• [What is expected] According to the feature extraction overview, what goal does feature extraction serve?

• [Document section]
···

# Feature Extraction in Machine Learning
Feature Extraction is the process of transforming raw data into numerical or symbolic features that can be used by machine learning algorithms. It is especially important when working with high-dimensional, unstructured, or complex data such as text, images, or time series.

## 📌 What is Feature Extraction?
- Feature Extraction is the process of converting input data into a set of measurable and informative features. 
- These features should represent the underlying structure or pattern in the data while reducing dimensionality and retaining important information.
- 🧠 Goal: Extract informative features that improve model performance and reduce noise or redundancy.

### 🔍 Why Feature Extraction is Important?

···

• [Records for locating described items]
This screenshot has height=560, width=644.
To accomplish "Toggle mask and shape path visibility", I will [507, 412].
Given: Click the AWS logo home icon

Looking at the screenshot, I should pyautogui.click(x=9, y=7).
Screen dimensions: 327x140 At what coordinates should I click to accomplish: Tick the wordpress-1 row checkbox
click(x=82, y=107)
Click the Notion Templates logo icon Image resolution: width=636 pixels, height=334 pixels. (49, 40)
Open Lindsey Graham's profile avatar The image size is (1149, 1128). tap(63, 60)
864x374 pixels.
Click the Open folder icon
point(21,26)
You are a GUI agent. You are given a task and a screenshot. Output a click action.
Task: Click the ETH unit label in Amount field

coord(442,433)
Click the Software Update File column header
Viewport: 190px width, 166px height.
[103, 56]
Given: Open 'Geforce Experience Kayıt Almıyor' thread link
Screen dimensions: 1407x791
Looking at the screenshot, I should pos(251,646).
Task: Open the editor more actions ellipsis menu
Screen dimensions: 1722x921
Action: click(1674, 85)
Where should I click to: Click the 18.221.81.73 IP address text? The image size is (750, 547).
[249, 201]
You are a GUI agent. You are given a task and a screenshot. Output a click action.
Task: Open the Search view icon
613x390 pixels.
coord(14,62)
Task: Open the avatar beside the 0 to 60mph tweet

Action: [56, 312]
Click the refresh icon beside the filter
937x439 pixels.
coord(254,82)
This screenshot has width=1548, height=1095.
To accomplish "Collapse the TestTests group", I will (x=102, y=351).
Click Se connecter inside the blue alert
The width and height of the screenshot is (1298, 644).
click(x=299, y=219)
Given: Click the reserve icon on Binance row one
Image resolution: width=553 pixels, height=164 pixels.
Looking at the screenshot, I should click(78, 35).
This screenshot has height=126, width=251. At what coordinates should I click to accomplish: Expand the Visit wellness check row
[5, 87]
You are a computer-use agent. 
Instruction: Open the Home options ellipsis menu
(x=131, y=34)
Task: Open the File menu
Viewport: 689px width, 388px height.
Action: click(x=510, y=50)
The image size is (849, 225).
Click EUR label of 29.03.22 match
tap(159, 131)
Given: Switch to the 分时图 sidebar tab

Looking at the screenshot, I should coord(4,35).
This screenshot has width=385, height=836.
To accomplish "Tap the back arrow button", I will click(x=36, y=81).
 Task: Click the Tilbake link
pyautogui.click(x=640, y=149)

···

• [Written solution] To extract informative features that improve model performance and reduce noise or redundancy.